Primecoin v0.2 Proposal

[Sunny King]

Currently Primecoin protocol allows searching for a header hash of arbitrary factorization. In fact the reference miner currently finds a hash divisible by 210, instead of taking random hash values.

If a prime chain is pre-generated with highly abundant origins (abundant meaning large number of factors), in theory you could try to search for a block header hash that divides the abundant origin. This would defeat the non-reusability property of the proof-of-work. With current limit on prime size at 2000 bit this is still computationally not feasible, but I estimate that instead of 256 bit hard of the secure hash, it might be reduced to about 128 bit hard for such brute-force attacks.

Even though this is not considered a feasible attack vector right now, there is a simple adjustment of the protocol that eliminates this doubt completely. By requiring block header hash to meet Fermat test (thus basically prime), this attack vector is eliminated.

I will be testing a modified reference miner in the next couple weeks for this change. If there is no strong objection to this protocol adjustment, it will be implemented in a v0.2 release within a couple of months time. Before the protocol is implemented, there should be plenty of time for the miners on the market to adjust to this new protocol rule.

Note: this is a hard-fork change and would be implemented as mandatory upgrade with scheduled protocol switch.
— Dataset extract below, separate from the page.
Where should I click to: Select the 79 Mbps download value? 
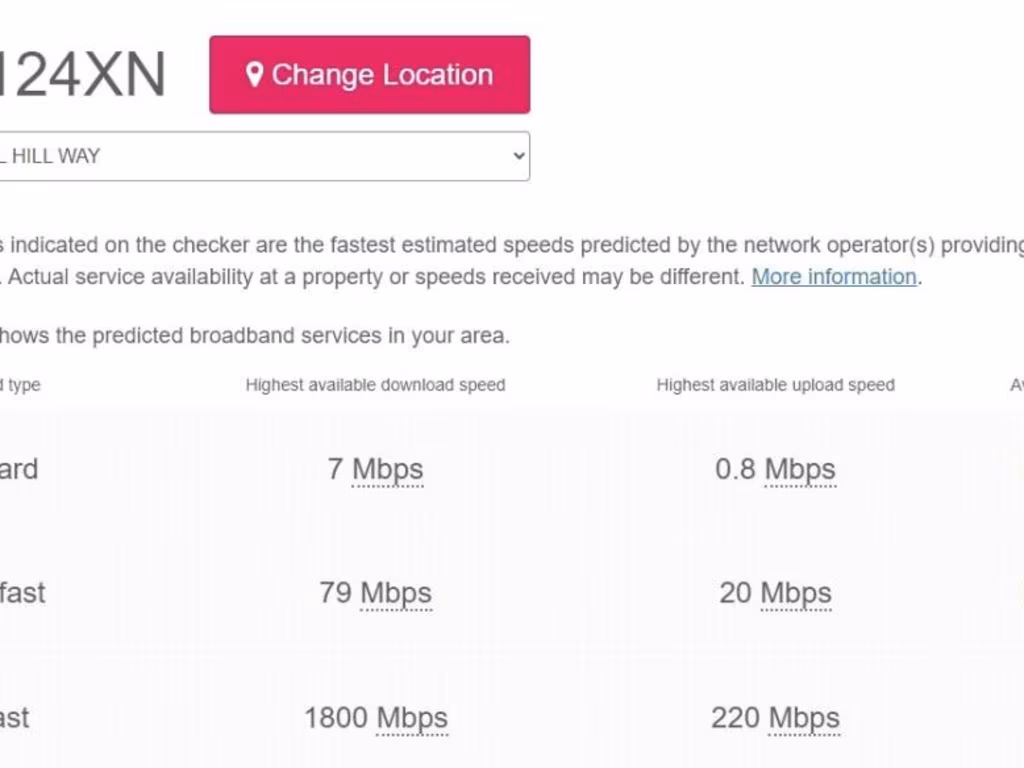375,593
There is no impact to minting/transaction/wallet related functionality.

Feel free to discuss and comment here.

Update (August 16th): Reference miner update ready for review:
https://github.com/primecoin/primecoin/commit/22f02370d75be01ec7322914c35960cd123ea1b9

[jh00]

I don't see it as a feasible attack vector that we even need to worry about, but I understand that you want to eliminate the possibility completely. Considering it takes p tries to find a blockhash that is divisible by p, it seems unlikely to me that finding a block hash with many prime factors appearing all at once can be done in a amount of time that makes this attack possible or more attractive than the original algorithm. That being said, I still like the idea to force the block hash to be a prime. It's easy to implement and it makes numeric shortcuts impossible.
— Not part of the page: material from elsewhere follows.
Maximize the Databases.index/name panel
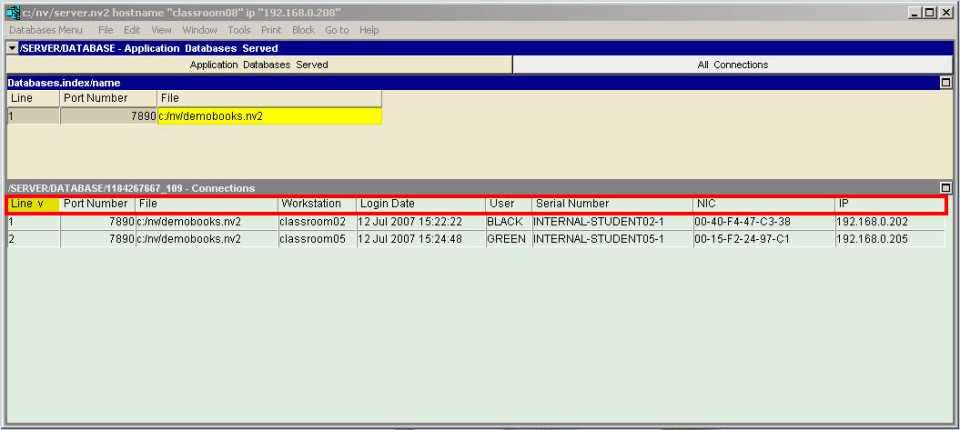The height and width of the screenshot is (430, 960). click(946, 82)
It would be nice if you can tell us a specific block height for the switch, so we can implement it in the miners early and stay with the current method up to the given block. If we would implement using prime hashes now as part of the general algorithm (as it is upward compatible) the miners would likely be slightly slower due to missing the 210 factor of the primorial which results in larger numbers to test. Therefore some people would refrain from using such a miner.

[mikaelh]

I agree that the attack does not seem feasible currently. Even if the security level of the hash was reduced to 128 bits, cracking it should still be harder than normal mining. I'm not sure if actually can be reduced that much. The proposed solution certainly does eliminate any possibility of it being even remotely possible.
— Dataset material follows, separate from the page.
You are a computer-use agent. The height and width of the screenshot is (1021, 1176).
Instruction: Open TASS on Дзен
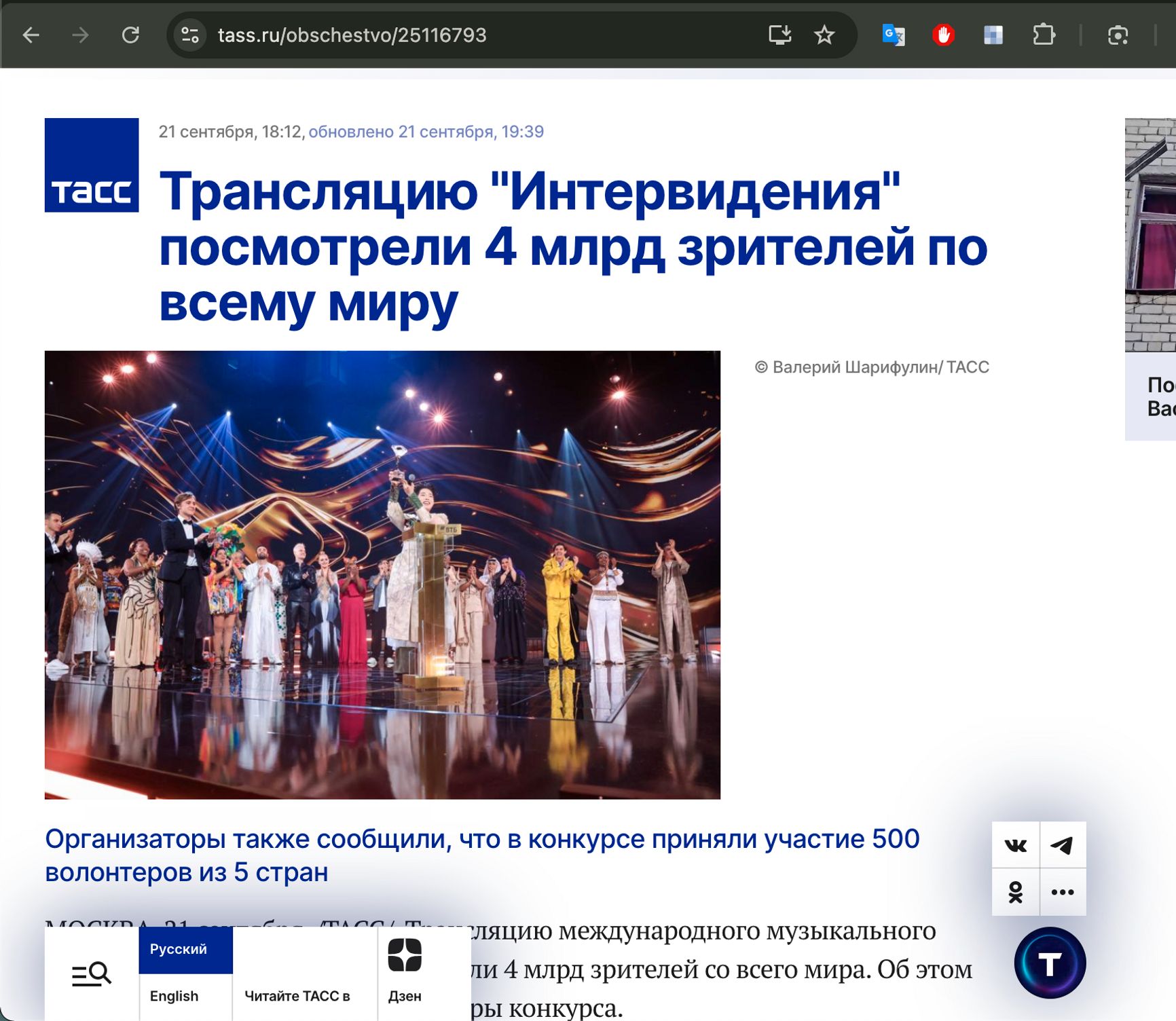405,971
I also agree with jh00 that it probably won't be possible to have an "upward compatible" miner with equal performance. But miners should presumably be able to check the block height and do the switch automatically when it will be scheduled to occur.

[Sunny King]

Since there is reasonable concensus that this is a good proposal, v0.2 Protocol update is in planning. Comments are still welcome.

Miner developers are encouraged to begin implementing v0.2 protocol compliant mining mode. This mode can be switched at protocol switch time (at least 2 months after v0.2 release) due to the impact on miner performance.

There are plenty of time for developers to add v0.2 protocol support still. I will first introduce a v0.2 check in CheckBlock() that throws a log message warning for testnet. Testnet will then be upgraded and switch to the new protocol. The actual v0.2 release is currently planned for first quarter of 2014. There will be at least another 2 months of upgrade window after release before v0.2 protocol is enforced in the network.